June 18 (Bloomberg) -- Royalty Pharma withdrew its request for a judicial review of an Irish Takeover Panel decision requiring the company to end its $6.7 billion bid for Elan Corp., which has begun a formal sale auction process.
Elan shareholders approved a share-repurchase plan yesterday, a vote that meant Royalty Pharma had to let its unsolicited takeover offer for the drugmaker lapse, according to the panel’s ruling. A court hearing was scheduled for tomorrow in Dublin to consider the regulator’s decision.
“In light of recent developments, we are no longer pursuing the judicial review we had requested,” Royalty Pharma Chief Executive Officer Pablo Legorreta said today in a statement.
The withdrawal may not end the pursuit of Dublin-based Elan that Royal Pharma publicly began in February. Elan said last week it will invite the company to participate in the formal sale process with other potential buyers. Possible bidders include Allergan Inc., Regeneron Pharmaceuticals Inc., Vertex Pharmaceuticals Inc., Alexion Pharmaceuticals Inc., Zoetis Inc., Mylan Inc. and Perrigo Co., Jefferies LLC analyst Corey Davis said in a note to investors today.
Royalty Pharma, which also has headquarters in Dublin, had no comment yet on whether it will participate in the auction, said Andrea Coleman, a spokeswoman.
Elan’s American depositary receipts rose as much as 2.2 percent to $13.79 and were trading up 1.9 percent at 11:37 a.m. in New York. The shares have gained 35 percent this year.

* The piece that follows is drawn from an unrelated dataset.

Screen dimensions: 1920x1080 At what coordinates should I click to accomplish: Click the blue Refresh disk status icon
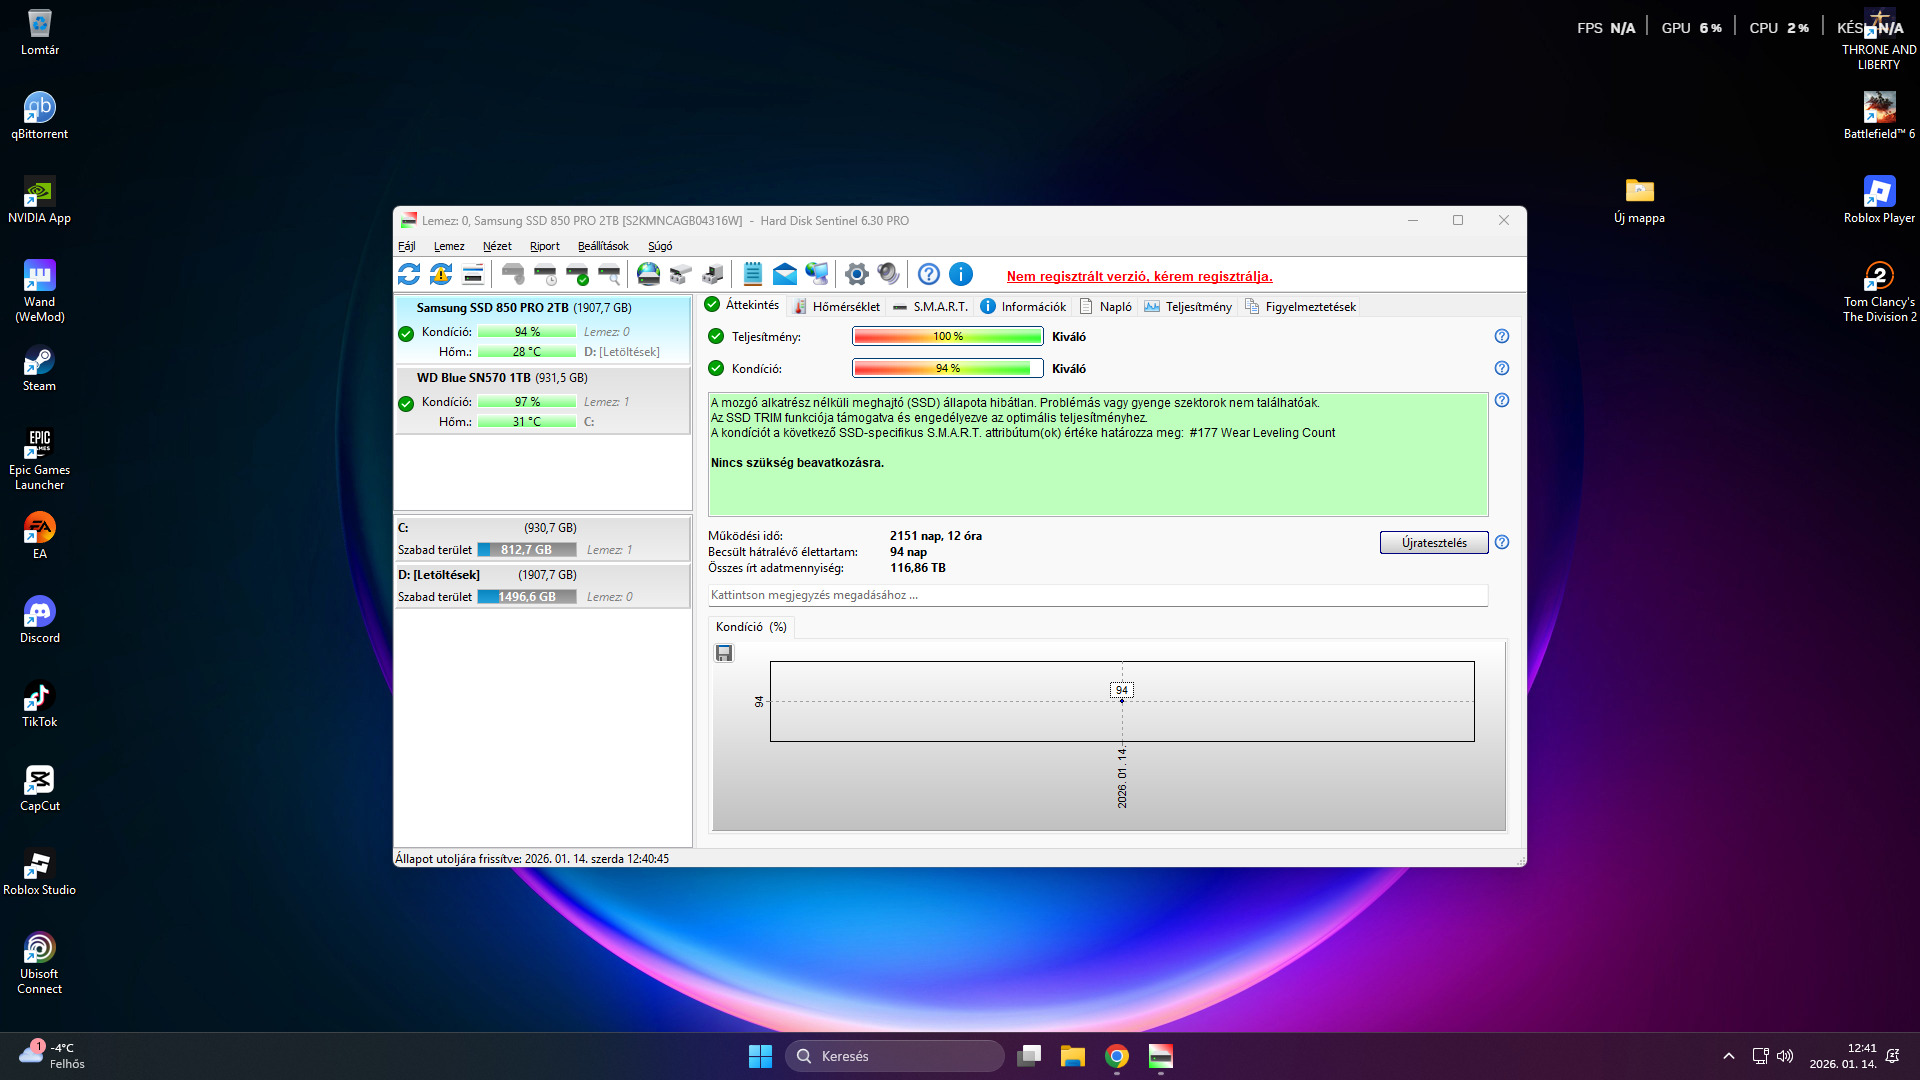[x=409, y=274]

Since an indicative offer of $11 for each American depositary receipt on Feb. 25, Royalty has raised its formal bid twice to $13 per ADR, plus $2.50 if certain sales and development goals are met. Elan’s board has rejected all proposals by Royalty Pharma. A “high taxpaying suitor” could be willing to pay $19 a share, Davis said.
Acquiring Elan would give Royalty Pharma access to royalties for Tysabri, an intravenous infusion discovered by Elan for multiple sclerosis. Biogen Idec Inc. of Weston, Massachusetts, agreed to buy Elan’s stake in the drug for $3.25 billion in cash plus future royalties on Feb. 6.
Legorreta pioneered the drug-royalty business in 1996 with the founding of Royalty Pharma, which now has $1.4 billion in revenue and a 96 percent profit margin, according to company documents. Its assets include 38 approved and marketed pharmaceutical products, mostly market-leading drugs for critical care and life-threatening diseases.
JPMorgan Chase & Co., Bank of America Corp. and Groton Partners are advising Royalty Pharma. Elan’s financial advisers include Davy Corporate Finance, Morgan Stanley, Ondra Partners and Citigroup Inc.